Problem requirements → A verbatim copy of the entries is the required answer.
=== Input data ===
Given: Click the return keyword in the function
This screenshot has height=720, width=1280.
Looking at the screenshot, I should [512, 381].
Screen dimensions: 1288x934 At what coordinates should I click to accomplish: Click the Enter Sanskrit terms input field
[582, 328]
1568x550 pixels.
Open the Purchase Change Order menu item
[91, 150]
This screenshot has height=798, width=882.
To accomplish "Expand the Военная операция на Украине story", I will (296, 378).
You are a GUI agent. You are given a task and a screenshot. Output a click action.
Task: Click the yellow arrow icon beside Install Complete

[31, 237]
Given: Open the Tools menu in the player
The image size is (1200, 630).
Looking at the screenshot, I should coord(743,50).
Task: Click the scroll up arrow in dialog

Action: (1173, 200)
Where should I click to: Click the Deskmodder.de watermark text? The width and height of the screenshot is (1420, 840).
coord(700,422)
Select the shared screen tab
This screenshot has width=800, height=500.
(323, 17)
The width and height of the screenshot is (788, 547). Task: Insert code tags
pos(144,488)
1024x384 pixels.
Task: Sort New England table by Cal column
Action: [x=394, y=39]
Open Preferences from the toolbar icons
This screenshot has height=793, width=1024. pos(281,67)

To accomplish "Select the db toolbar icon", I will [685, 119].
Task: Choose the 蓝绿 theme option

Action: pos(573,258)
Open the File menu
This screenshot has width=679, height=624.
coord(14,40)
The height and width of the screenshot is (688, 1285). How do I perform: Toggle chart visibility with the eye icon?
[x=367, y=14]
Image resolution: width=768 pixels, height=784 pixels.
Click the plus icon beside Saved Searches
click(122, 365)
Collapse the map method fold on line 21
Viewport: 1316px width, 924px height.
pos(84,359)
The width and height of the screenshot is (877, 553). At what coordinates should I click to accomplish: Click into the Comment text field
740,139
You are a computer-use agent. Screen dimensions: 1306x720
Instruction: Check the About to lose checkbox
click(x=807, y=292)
===
Your response →
Given: Click the return keyword in the function
This screenshot has height=720, width=1280.
Looking at the screenshot, I should [512, 381].
Screen dimensions: 1288x934 At what coordinates should I click to accomplish: Click the Enter Sanskrit terms input field
[582, 328]
1568x550 pixels.
Open the Purchase Change Order menu item
[91, 150]
This screenshot has height=798, width=882.
To accomplish "Expand the Военная операция на Украине story", I will (296, 378).
You are a GUI agent. You are given a task and a screenshot. Output a click action.
Task: Click the yellow arrow icon beside Install Complete

[31, 237]
Given: Open the Tools menu in the player
The image size is (1200, 630).
Looking at the screenshot, I should coord(743,50).
Task: Click the scroll up arrow in dialog

Action: (1173, 200)
Where should I click to: Click the Deskmodder.de watermark text? The width and height of the screenshot is (1420, 840).
coord(700,422)
Select the shared screen tab
This screenshot has width=800, height=500.
(323, 17)
The width and height of the screenshot is (788, 547). Task: Insert code tags
pos(144,488)
1024x384 pixels.
Task: Sort New England table by Cal column
Action: [x=394, y=39]
Open Preferences from the toolbar icons
This screenshot has height=793, width=1024. pos(281,67)

To accomplish "Select the db toolbar icon", I will [685, 119].
Task: Choose the 蓝绿 theme option

Action: pos(573,258)
Open the File menu
This screenshot has width=679, height=624.
coord(14,40)
The height and width of the screenshot is (688, 1285). How do I perform: Toggle chart visibility with the eye icon?
[x=367, y=14]
Image resolution: width=768 pixels, height=784 pixels.
Click the plus icon beside Saved Searches
click(122, 365)
Collapse the map method fold on line 21
Viewport: 1316px width, 924px height.
pos(84,359)
The width and height of the screenshot is (877, 553). At what coordinates should I click to accomplish: Click into the Comment text field
740,139
You are a computer-use agent. Screen dimensions: 1306x720
Instruction: Check the About to lose checkbox
click(x=807, y=292)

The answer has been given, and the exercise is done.